Aaaaaaaah !
Aaaaaaaah ! (UK - 2015)
Réalisation/Scénario : Steve Oram
Interprétation : Jade Alexander, Julian Barratt, Missa Blue | voir le reste du casting
On ne fera pas au Aaaaaaaah ! de Steve Oram le procès d'un manque de radicalité : pendant 1h20, nous y suivons des personnages vivant dans ce qui ressemble à l'Angleterre d'aujourd'hui, avec des vêtements et des appartements très contemporains, mais qui se comportent... comme des singes, suite à « un bug existentiel » nous prévient le dossier de presse (le film ne nous parle pas, il hurle et piaille). En revanche, on lui fera à peu près tous les autres. De procès.
On comprend bien la volonté d'Oram (amère et moralisatrice) de peindre nos bassesses comportementales de tous les jours avec le pinceau du documentaire animalier, mais l'ensemble est gênant à plus d'un titre. En premier lieu, la plupart des situations ne fonctionnent pas. Les personnages se comportent à la fois comme des singes (exemple : ils chient sur le carrelage de leur cuisine) et comme des hommes civilisés (ils ramassent puis jettent à la poubelle). Le film est plein de ce genre de moments qui brisent la moindre intention, qui ne racontent plus rien puisqu'en quelque sorte le pacte est rompu. Ces personnages sont une sorte de mélange entre des primates et des hommes modernes, en gros quand cela arrange le semblant de scénario dont se sert le film. Mais le parallèle ne peut pas fonctionner si la frontière entre l'animal et l'homme est perméable. On ne peut pas gober un monde dans lequel deux types se comportent dans une forêt comme s'ils étaient des singes, mais qu'ils sont malgré tout habillés comme vous ou moi et allument une cigarette.

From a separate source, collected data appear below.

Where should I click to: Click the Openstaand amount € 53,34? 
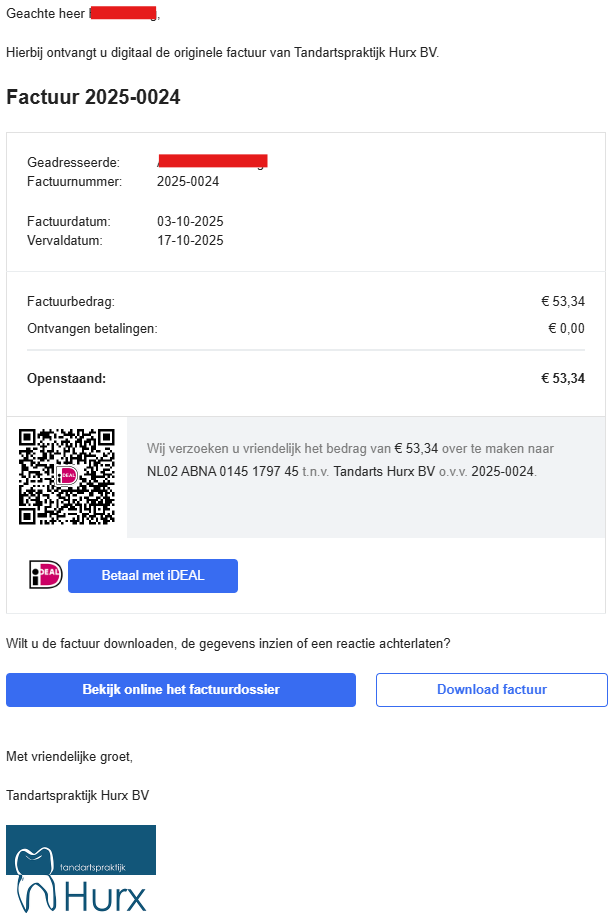point(563,378)

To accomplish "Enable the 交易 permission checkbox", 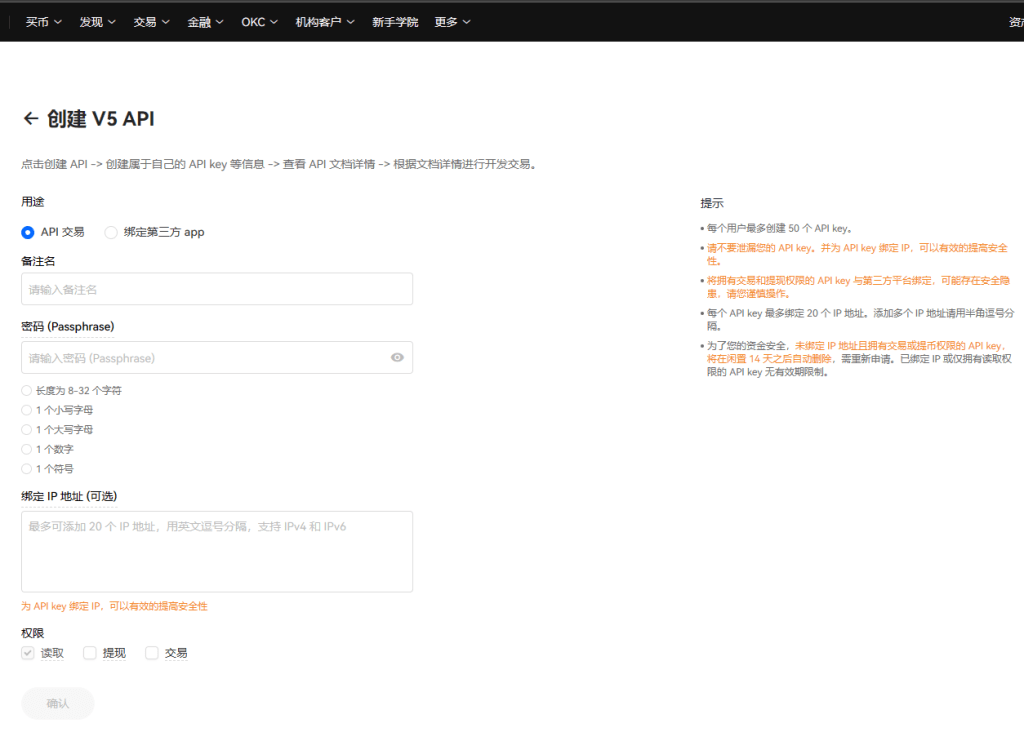I will (x=152, y=653).
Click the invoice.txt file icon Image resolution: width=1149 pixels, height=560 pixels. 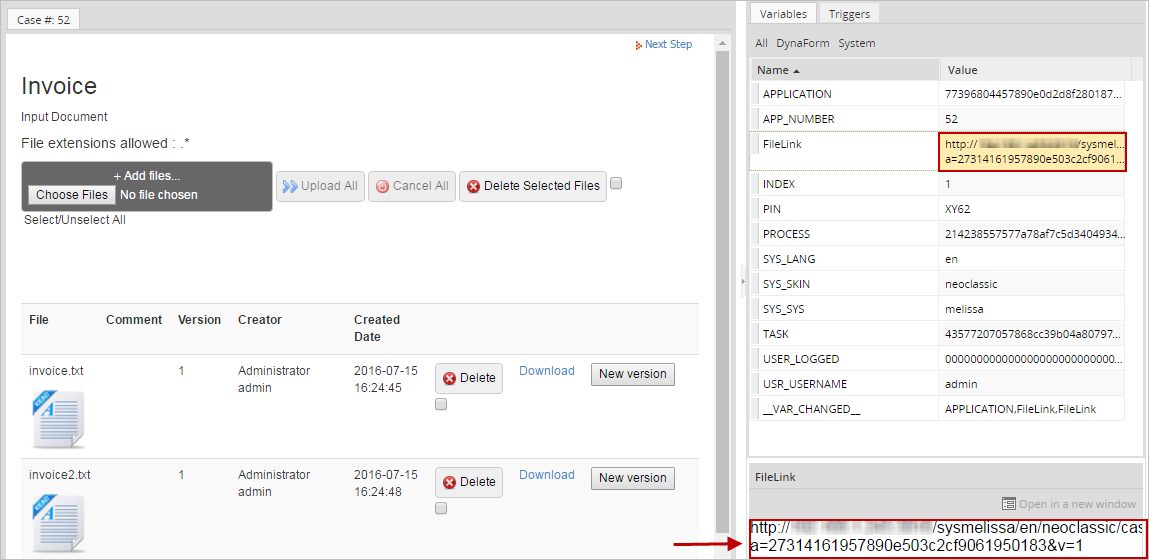pos(58,418)
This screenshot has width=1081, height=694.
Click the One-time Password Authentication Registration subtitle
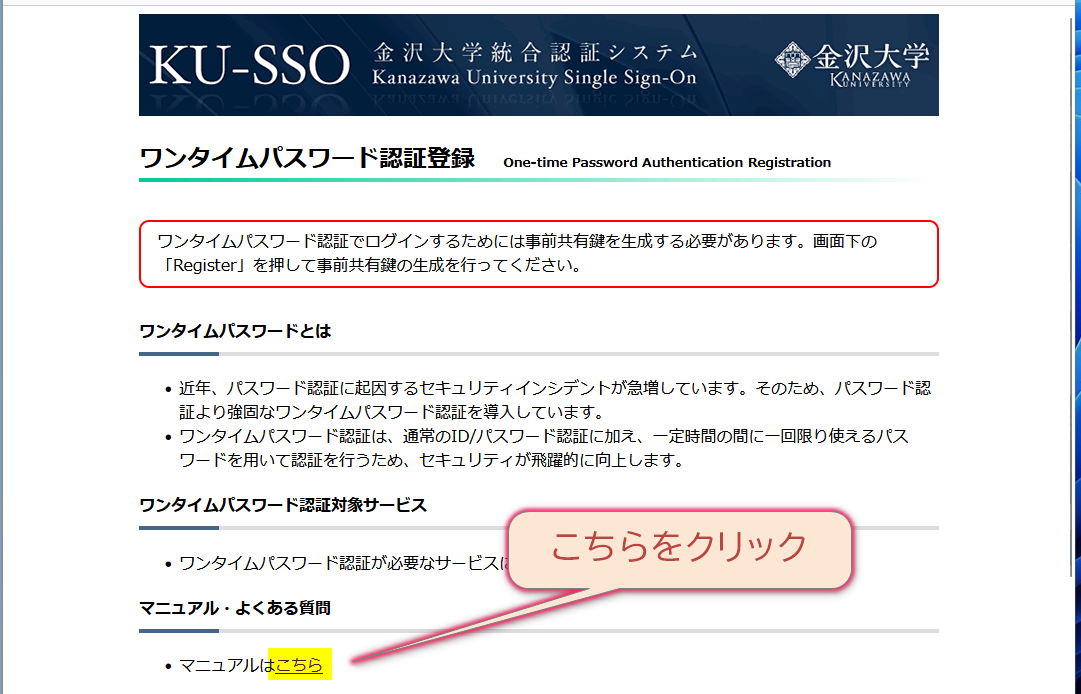coord(668,162)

Là où le film trouve une certaine force, c'est dans la clarté de ses situations, alors que les personnages se contentent de crier et de rouler des yeux. Le problème, c'est la nature de ces situations. Très vite, Aaaaaaaah ! s'affirme comme un prétexte à montrer du trash, sous couvert de propos métaphysico-sociologique. On chie par terre, on se vomit dessus, on se balance de la farine en pleine figure... Dans ses meilleurs moments, le film ressemble à une version amateur (c'est dire) de Jackass. Dans ses pires moments, c'est simplement embarrassant et irregardable. Le pire étant dans ce que le cinéaste cherche à raconter de notre monde. S'alignent ainsi une série de vignettes visant à fustiger notre mode de vie. Les singes, c'est nous, ça on l'a bien compris. Mais nous, qu'est-ce que c'est ? Des êtres qui se livrent, avec la même sauvagerie, à toutes ces pratiques affreuses que sont le fait de manger, de jouer à des jeux vidéo, de faire l'amour, de boire des coups, de faire la fête... A force, le film ressemble à une version expérimentale et hystérisée d'un flash-info M6 : regardez, vous qui ne comprenez pas vraiment ce qu'ils font, à quoi se livrent nos jeunes...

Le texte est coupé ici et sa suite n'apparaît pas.